I loved this article about one’s personal library. https://psyche.co/guides/how-to-nurture-and-grow-a-personal-library-of-books
6 thoughts on “Book Report: October Round-Up”
Greetings to you sweet woman
I cherish the emails you send, saving them to reread and study and to
add book to my tbr list. Almost every email I think of something I
would want to say to you or respond to a question, but I don’t. Today
is that day! The first book “The Art of Gathering” has been on my list
to buy for years and just 2 weeks ago I ordered it from Amazon. I
haven’t started it yet, a few to finish before I open this beauty! I
literally carry it with me as I move around the house, carrying my ipad,
cell phone and current read…
I enjoy your email, blog, newsletter – whatever the form or name. It
soothes my soul. Thank you!!! I will proof this once and then hit
send before my brain takes over and tells me not to…
In peace and gratitude,
You made my day!!!!! Thank you so much for pushing the “send” button.

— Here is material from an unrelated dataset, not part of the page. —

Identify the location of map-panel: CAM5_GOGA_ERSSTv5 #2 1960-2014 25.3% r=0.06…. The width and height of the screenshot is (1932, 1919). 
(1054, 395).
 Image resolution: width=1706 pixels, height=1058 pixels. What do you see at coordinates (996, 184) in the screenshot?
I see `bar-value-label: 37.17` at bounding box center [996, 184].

Thirteen books in a month, wow! I am behind on my reading goal for this year so far, and I attribute that to picking up my phone way too often instead of a book, and sometimes at night before bed – which is my longest reading time – choosing a magazine instead of a book. I choose magazines more often at night now because I become so immersed in a novel, that I can’t fall asleep, especially if the novel is exciting!
I have a small collection of Chris Bohjalian’s books and some I’ve enjoyed, and others not so much.
I really enjoyed that article about personal libraries.
In October, I read Lucy by the Sea by Elizabeth Strout (3 stars) and a memoir – A Place Called Home by David Ambroz (5 stars).
I love reading magazines, too, and always have a pile stacked next to the couch and often browse while watching tv.
Read Native is a wonderful idea!
It’s a bonus to get book ideas here in addition to everything else.
In October I read How the Word Is Passed: A Reckoning with the History of Slavery Across America – by Clint Smith. Eye-opening, and makes me hunger for more.
I also started reading each sentence of this purposefully: How to Sit – by Thich Nhat Hanh
The Clint Smith book is on my list–for sure. I don’t have the Thich Nhat Hanh book you mention, but anything by him deserves purposeful, careful reading. Thanks for sharing.